From the 2000 census, 397 or 6.0% were Roman Catholic, while 4,586 or 68.8% belonged to the Swiss Reformed Church. Of the rest of the population, there were 33 members of an Orthodox church (or about 0.50% of the population), there was 1 individual who belongs to the Christian Catholic Church, and there were 1,886 individuals (or about 28.31% of the population) who belonged to another Christian church. There were 3 individuals (or about 0.05% of the population) who were Jewish, and 135 (or about 2.03% of the population) who were Islamic. There were 5 individuals who were Buddhist, 29 individuals who were Hindu and 13 individuals who belonged to another church. 231 (or about 3.47% of the population) belonged to no church, are agnostic or atheist, and 285 individuals (or about 4.28% of the population) did not answer the question.

==Climate==
Between 1981 and 2010 Frutigen had an average of 136.8 days of rain or snow per year and on average received 1237 mm of precipitation. The wettest month was July during which time Frutigen received an average of 148 mm of rain or snow. During this month there was precipitation for an average of 13 days. The month with the most days of precipitation was June, with an average of 14.1, but with only 138 mm of rain or snow. The driest month of the year was February with an average of 79 mm of precipitation over 9.4 days.

==Education==
In Frutigen about 2,425 or (36.4%) of the population have completed non-mandatory upper secondary education, and 447 or (6.7%) have completed additional higher education (either university or a Fachhochschule). Of the 447 who completed tertiary schooling, 72.9% were Swiss men, 18.8% were Swiss women, 5.4% were non-Swiss men and 2.9% were non-Swiss women.

The Canton of Bern school system provides one year of non-obligatory Kindergarten, followed by six years of Primary school. This is followed by three years of obligatory lower Secondary school where the students are separated according to ability and aptitude. Following the lower Secondary students may attend additional schooling or they may enter an apprenticeship.

During the 2010-11 school year, there were a total of 873 students attending classes in Frutigen. There were 8 kindergarten classes with a total of 116 students in the municipality. Of the kindergarten students, 10.3% were permanent or temporary residents of Switzerland (not citizens) and 9.5% have a different mother language than the classroom language. The municipality had 22 primary classes and 445 students. Of the primary students, 8.1% were permanent or temporary residents of Switzerland (not citizens) and 2.9% have a different mother language than the classroom language. During the same year, there were 19 lower secondary classes with a total of 288 students. There were 3.8% who were permanent or temporary residents of Switzerland (not citizens) and 2.1% have a different mother language than the classroom language.

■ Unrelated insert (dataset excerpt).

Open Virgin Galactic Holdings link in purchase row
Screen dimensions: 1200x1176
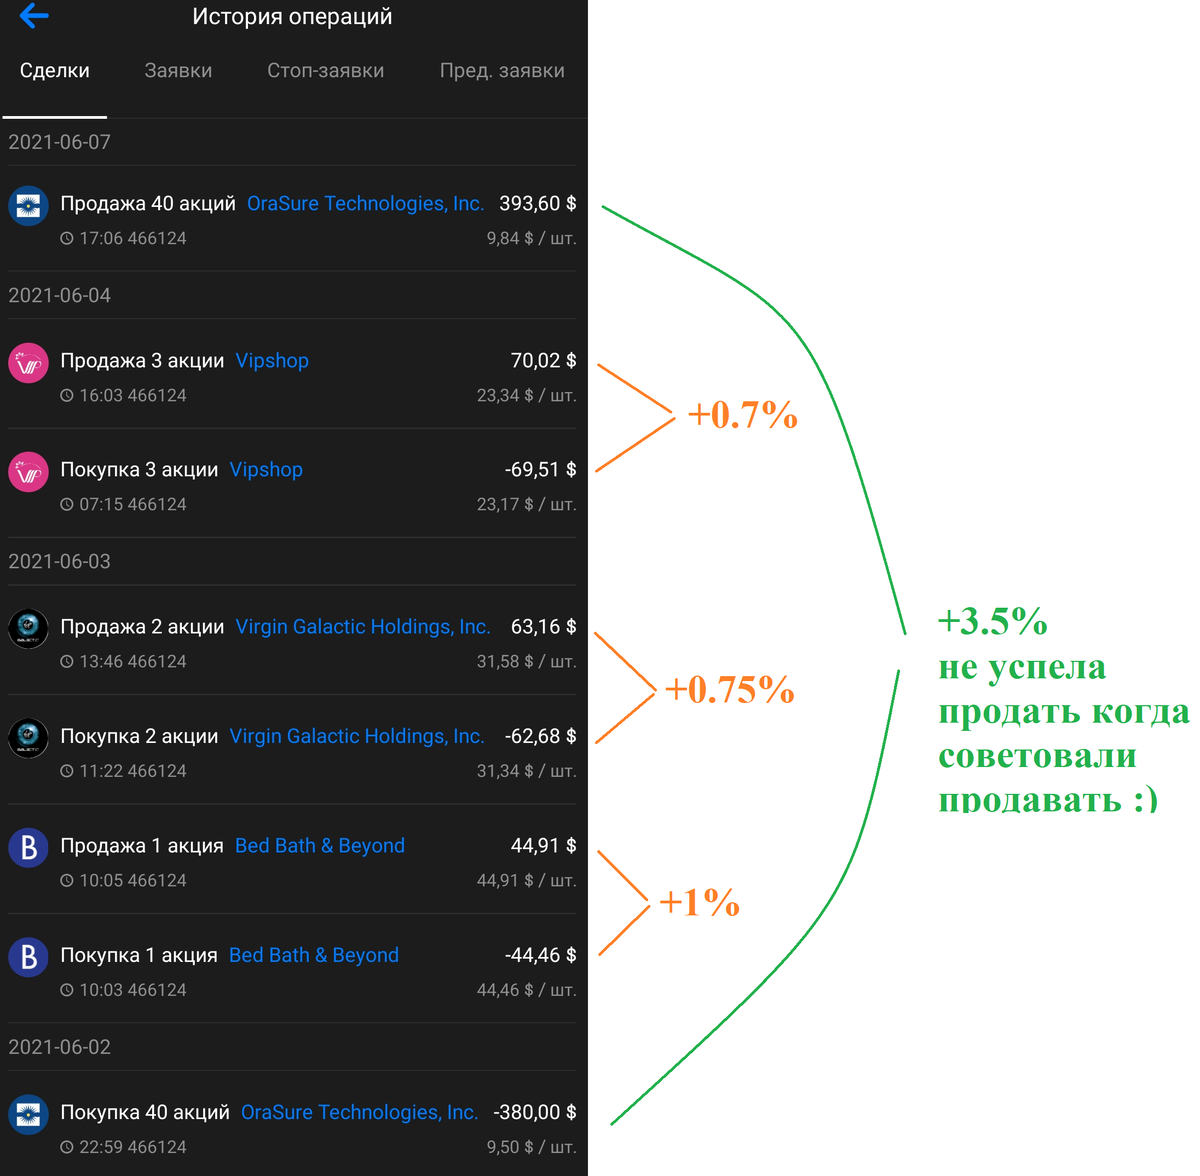point(357,736)
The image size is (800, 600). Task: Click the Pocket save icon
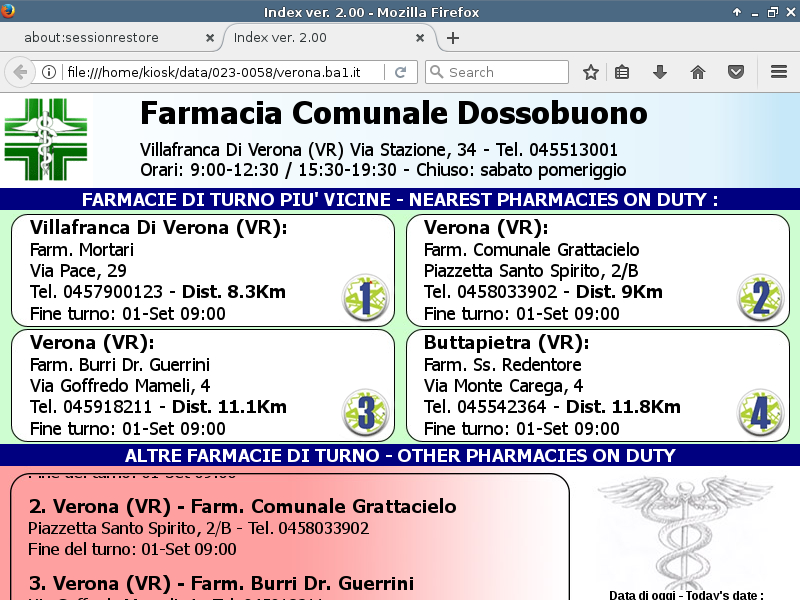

As of 2000, there were 71 students in Frutigen who came from another municipality, while 124 residents attended schools outside the municipality.

Frutigen is home to the Gemeindebibliothek Frutigen (municipal library of Frutigen). The library has (As of 2008) 6,983 books or other media, and loaned out 23,631 items in the same year. It was open a total of 253 days with average of 12 hours per week during that year.

==Cuisine==

Blue cake is a local pastry specialty.